[begin Provided passage]
3.2. Diametrical Core Deformations

The round shape of the rock core changes once it is drilled off, due to stress relief. Such a shape change is a function of the biaxial stresses acting in the plane perpendicular to the borehole axis and parallel to the mining face as shown in Figure 4. The underlying hypothesis of the DCDT is that the rock behaves as a linear elastic material. The principal stress orientation can be easily determined once the maximum and minimum diameters d_max and d_min are identified, which also represent the directions of the local major and minor principal stresses. To obtain accurate results, the core diameters are measured using a high precision customized test apparatus [10].

Rock core deformations were measured over a complete turn of ${360}^{°}$ with a customized apparatus including a laser micrometer having a resolution of 0.0001 mm (Figure 5). Measurements were repeated at three adjacent locations along the core and the results are best fitted with sinusoidal curves as shown in Figure 6. The average measured maximum and minimum diameters are: $d_{\mathit{max}}=47.1950{ \mathrm{mm} \mathrm{and} d}_{\mathit{min}}$ = 47.1604 mm.

3.3. Estimation of Mining Front State of Stress

The analytical model of the DCDT [9] is derived based on linear elastic rock core deformation due to strain relief, which is a function of the surrounding stress field and the modulus elasticity of the rock. To use the analytical model of the DCDT for mining front principal stress calculation, the intact rock properties (E, ν) of the wacke in Table 1 are used along with the measured core diameters. The results show that the estimated local principal stresses ${\sigma }_L$ and ${\sigma }_l$ that, in the plane perpendicular to the borehole axis, are 25.0 MPa and 3.5 MPa, respectively, when the stress along the core axis ${\sigma }_x=0$. These values will be updated using the following generalized analytical model once ${\sigma }_x$ is computed from the numerical model [9]:

$$\frac{1}{E}\left\{{\sigma }_L-\nu \left({\sigma }_l+{\sigma }_x\right)\right\}=\frac{d_{max}-d_o}{d_o}$$

(2a)

$$\frac{1}{E}\left\{{\sigma }_l-\nu \left({\sigma }_L+{\sigma }_x\right)\right\}=\frac{d_{min}-d_o}{d_o}$$

(2b)

$$d_o=\sqrt{\frac{\frac{(3{d_{max}}^2+3{d_{min}}^2+2d_{max}{d}_{min})}{8}\left[1+\frac{1}{E}\right[{\sigma }_x-\nu \left({\sigma }_L+{\sigma }_l\right)]]}{(\frac{1-2\nu }{E}\left({\sigma }_L+{\sigma }_l+{\sigma }_x)+1\right)}}$$

(2c)

where $d_o$ is the original core diameter before stress relief.
[end Provided passage]
[begin Provided data]
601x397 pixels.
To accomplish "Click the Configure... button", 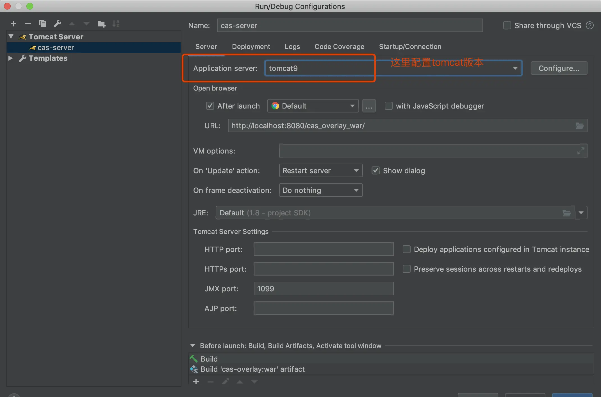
[end Provided data]
Task instructions:
- a) In the passage on rock core deformation, what resolution does the laser micrometer have?
- b) Reproduce the passage on rock core deformation between "3.2. Diametrical Core" and "test apparatus [10].", inclusive, changing "borehole axis" to "drill-hole axis".
- c) Continue the passage on rock core deformation from its final sentence.

Answers per task:
- a) 0.0001 mm

- b)
3.2. Diametrical Core Deformations

The round shape of the rock core changes once it is drilled off, due to stress relief. Such a shape change is a function of the biaxial stresses acting in the plane perpendicular to the drill-hole axis and parallel to the mining face as shown in Figure 4. The underlying hypothesis of the DCDT is that the rock behaves as a linear elastic material. The principal stress orientation can be easily determined once the maximum and minimum diameters d_max and d_min are identified, which also represent the directions of the local major and minor principal stresses. To obtain accurate results, the core diameters are measured using a high precision customized test apparatus [10].

- c)
It is noteworthy that the state of stress is naturally plane stress at the free face (σ_x = 0). In this case, the DCDT equations will directly calculate ${\sigma }_L \mathrm{and} {\sigma }_l$ at the face. However, behind the mining face ($x>0),$ the stress component ${\sigma }_x>0,$ in which case the state of stress is three-dimensional, and there is a need to estimate ${\sigma }_x$ at the point of interest in order to estimate ${\sigma }_L \mathrm{and} {\sigma }_l$ from Equation (2).

The results also show that the orientation of the minor principal stress ${\sigma }_l$—representing gravity—is subvertical, as it is 10° clockwise from gravity, as shown in the photo of Figure 7.

Based on these results, it can be postulated that the local principal stress magnitudes and orientation in the YZ plane of the access drift face are as shown in Figure 8. As the access drift axis is perpendicular to the ore vein (Figure 1) and, according to Hauta et al. (2020), the major principal in situ stress ${\sigma }_1^0$ is parallel to the drift axis. It is noteworthy that ${\sigma }_1^0$ becomes naturally zero at the free mining face, i.e., on the local scale, it is the minor principal stress at the drift face.

Clearly, these results would have been further validated had more rock cores been retrieved from the drift face. In future, more rock cores should be drilled off for better estimation of the stress state using the DCDT.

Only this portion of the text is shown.